When I’d first asked Akbar to translate some passages on love by the same author, he told me she described the kind of love that destroys ephemeral desires. All is gone from the lover’s heart — anger, deception, betrayal and other base emotions — except remembrance of the beloved, which bathes the entire world in the light of love, eventually identifying with the essence of love’s own self.
But these things, Akbar said, were quite common in Sindhi literature; they’d been preached ever since the day of the Persian Sufi Bayazid Bistami. Later, Sindhi Amil scholars tried to integrate the philosophy of wahdatul wajood [unity of being] with ancient Hindi philosophy, particularly in the Risalo of Shah Abdul Latif Bhittai.
Akbar asked who had written the essay. I told him it was by Badam Natawan, said to be one of the earliest Sindhi Muslim women prose writers. Neither a mystic poet nor a philosopher, she wrote several such essays for newspapers and magazines, which were collected in the form of a book titled Khush Khaslat Khatoon [The Good Natured Lady] in 1955, the year of my birth.
And I reminded Akbar that, even today, many young readers search for their philosophical and spiritual heritage in English, in the writings of Western scholars such as Annemarie Schimmel and William Chittick, or reach for various new-age philosophies to solve the existential dilemmas of their times.
The hybrid term ‘Sufism’ is often used even in Urdu and regional languages instead of tasawwuf; just as many readers reach for bowdlerised translations of Jalaluddin Rumi that stray far away from the original Farsi, essays such as Natawan’s, written for a general local audience, may still be significant today, not least for younger readers.
My friend Nasir Soomro, who writes poetry in English, says he’s more drawn to nihilism than to homegrown mystical writings. And yet, as a singer of the verses of Bhittai and Shaikh Ayaz, he was moved by Natawan’s ‘surreal’ passages on the relationship of writing and the seasons when he read them out and offered a preliminary oral translation in English.
However, I also wanted to know whether Urdu would be a better medium for me to appreciate Natawan’s multi-layered prose style. It was Nasir who had found the book for me, back in 2016. I don’t know where I’d heard of the writer, but I had Nasir look for it, hoping for an Urdu translation. With my non-existent Sindhi, I put it away on a shelf and forgot to ask for a translator’s help. When I picked it up a few days ago, the title and the first chapter, ‘Hamida’s Story’, led me to think it was a domestic novel, an impression underlined by the author’s pseudonym which denotes powerlessness.
However, a cursory glance at later chapter headings might have made me take the book for a woman’s guide to good conduct — especially since the author credits her mother with much of the wisdom she shares in her essays — had I not spotted the chapters on love and beauty, and spring and autumn, which I struggled to understand. But although they may well have been directed at a primarily feminine audience, they had nothing to do with domestic matters.

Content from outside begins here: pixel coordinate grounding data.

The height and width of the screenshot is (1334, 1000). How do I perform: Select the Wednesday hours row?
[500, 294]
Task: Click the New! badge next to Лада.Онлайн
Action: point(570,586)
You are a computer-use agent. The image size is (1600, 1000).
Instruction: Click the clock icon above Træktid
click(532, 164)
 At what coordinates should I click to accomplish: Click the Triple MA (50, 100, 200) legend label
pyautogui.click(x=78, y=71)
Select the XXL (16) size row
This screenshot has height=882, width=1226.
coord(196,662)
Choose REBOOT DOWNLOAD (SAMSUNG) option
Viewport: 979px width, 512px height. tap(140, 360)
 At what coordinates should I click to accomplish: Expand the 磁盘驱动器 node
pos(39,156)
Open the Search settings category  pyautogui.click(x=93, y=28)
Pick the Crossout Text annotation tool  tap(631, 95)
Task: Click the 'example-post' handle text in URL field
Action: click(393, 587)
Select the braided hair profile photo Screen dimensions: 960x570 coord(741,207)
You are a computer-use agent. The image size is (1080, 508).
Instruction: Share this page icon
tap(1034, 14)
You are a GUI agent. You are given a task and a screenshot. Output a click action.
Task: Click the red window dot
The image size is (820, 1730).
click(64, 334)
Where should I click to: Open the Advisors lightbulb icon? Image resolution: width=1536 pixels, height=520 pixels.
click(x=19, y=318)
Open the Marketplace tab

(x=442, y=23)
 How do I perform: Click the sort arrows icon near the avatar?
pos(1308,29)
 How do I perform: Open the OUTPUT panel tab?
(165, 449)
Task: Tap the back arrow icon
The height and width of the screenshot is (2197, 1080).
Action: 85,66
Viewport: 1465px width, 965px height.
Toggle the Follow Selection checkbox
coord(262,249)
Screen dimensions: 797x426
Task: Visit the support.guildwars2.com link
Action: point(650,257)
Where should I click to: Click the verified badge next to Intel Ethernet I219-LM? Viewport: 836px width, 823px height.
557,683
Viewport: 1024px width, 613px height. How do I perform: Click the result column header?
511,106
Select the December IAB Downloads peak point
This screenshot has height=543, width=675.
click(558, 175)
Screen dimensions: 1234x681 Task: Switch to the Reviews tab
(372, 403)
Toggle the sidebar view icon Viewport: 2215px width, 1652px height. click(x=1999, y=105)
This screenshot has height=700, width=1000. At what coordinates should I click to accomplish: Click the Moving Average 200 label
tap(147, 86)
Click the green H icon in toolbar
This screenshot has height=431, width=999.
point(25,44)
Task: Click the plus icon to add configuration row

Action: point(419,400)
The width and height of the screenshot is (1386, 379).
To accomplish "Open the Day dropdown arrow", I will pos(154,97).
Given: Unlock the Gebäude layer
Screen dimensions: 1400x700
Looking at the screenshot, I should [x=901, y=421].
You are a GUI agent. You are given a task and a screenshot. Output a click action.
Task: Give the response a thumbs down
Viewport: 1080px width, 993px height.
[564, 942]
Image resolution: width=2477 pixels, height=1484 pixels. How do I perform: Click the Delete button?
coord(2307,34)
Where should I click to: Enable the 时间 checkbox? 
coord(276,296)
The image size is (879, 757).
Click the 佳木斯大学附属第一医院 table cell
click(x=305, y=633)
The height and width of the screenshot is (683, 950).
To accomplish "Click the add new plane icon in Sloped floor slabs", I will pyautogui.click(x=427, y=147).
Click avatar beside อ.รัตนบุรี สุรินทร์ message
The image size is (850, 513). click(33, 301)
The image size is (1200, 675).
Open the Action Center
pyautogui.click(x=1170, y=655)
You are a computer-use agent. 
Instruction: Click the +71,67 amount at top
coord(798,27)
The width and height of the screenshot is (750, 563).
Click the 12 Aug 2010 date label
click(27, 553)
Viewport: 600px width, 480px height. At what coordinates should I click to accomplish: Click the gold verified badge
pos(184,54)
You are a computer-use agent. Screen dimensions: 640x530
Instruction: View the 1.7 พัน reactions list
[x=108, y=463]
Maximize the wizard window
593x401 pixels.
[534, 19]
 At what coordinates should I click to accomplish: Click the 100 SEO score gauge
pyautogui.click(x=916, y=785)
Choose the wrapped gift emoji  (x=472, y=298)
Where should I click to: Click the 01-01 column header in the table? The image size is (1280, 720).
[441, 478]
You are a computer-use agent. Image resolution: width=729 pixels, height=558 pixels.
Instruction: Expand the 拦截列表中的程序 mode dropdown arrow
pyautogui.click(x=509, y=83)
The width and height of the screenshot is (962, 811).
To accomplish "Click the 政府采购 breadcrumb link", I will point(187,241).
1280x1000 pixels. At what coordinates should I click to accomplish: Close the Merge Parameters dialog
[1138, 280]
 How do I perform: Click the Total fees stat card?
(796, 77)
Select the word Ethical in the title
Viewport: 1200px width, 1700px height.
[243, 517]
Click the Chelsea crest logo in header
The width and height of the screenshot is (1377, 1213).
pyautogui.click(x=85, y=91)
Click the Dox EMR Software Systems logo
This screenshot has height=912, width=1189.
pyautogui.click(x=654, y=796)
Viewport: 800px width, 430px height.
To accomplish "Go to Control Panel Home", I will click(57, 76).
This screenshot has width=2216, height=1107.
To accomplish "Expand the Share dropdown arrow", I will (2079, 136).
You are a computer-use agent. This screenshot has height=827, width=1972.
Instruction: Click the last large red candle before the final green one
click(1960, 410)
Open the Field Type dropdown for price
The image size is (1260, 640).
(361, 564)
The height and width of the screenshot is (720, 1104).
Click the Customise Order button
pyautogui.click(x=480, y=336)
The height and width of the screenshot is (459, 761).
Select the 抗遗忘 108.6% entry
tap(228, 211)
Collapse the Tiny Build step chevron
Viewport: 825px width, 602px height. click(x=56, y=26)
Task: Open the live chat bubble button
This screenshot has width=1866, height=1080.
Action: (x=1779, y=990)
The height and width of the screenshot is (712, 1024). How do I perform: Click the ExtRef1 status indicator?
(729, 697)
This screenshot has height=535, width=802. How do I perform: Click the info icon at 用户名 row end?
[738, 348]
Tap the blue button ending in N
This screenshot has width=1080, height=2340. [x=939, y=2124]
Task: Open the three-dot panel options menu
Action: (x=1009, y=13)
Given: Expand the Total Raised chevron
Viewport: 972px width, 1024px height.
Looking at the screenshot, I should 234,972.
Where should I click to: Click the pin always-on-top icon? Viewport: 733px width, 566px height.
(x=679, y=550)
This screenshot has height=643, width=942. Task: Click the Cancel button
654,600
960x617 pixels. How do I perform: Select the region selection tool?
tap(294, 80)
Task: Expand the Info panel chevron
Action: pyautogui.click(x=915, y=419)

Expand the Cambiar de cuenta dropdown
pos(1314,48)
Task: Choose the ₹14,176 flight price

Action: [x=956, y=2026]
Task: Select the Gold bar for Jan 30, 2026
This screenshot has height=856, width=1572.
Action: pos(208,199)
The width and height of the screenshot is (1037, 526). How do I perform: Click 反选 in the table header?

I can now decipher enough Sindhi to piece together details of the author’s career, from a Wikipedia link to a Sindhi article by Haseeb Nayab which gives the author’s birth date as March 7, 1924, rather than 1930 which her granddaughter, Tania Palijo, notes in a brief online sketch (Popati Hiranandani, the leading Sindhi woman writer across the border, was also born in 1924).
The daughter of a school headmistress, Natawan was born in Shikarpur. She matriculated from Bombay University and married shortly after. Her daughter Naseem Thebo and son Meer Thebo were both writers.
Natawan was conversant with Urdu and Persian as well as Sindhi, which possibly gives her prose a patina that transcends regional boundaries. She began to publish in 1950 and though she died in 1988, no works came out after 1966 (some remain unpublished). Her literary contributions were praised by the renowned Anglophone Sindhi intellectual, Allama I.I. Kazi.
Is Badam Natawan forgotten in her native region, because perhaps her work has a metaphysical tone and isn’t overly radical? Entirely by coincidence, Akbar and I were working on these translations on her birthday — March 7 — which fell earlier this week. The annual Women’s Day on March 8 seems an opportune moment to reassess, reclaim and remember the achievements of a pioneering woman writer.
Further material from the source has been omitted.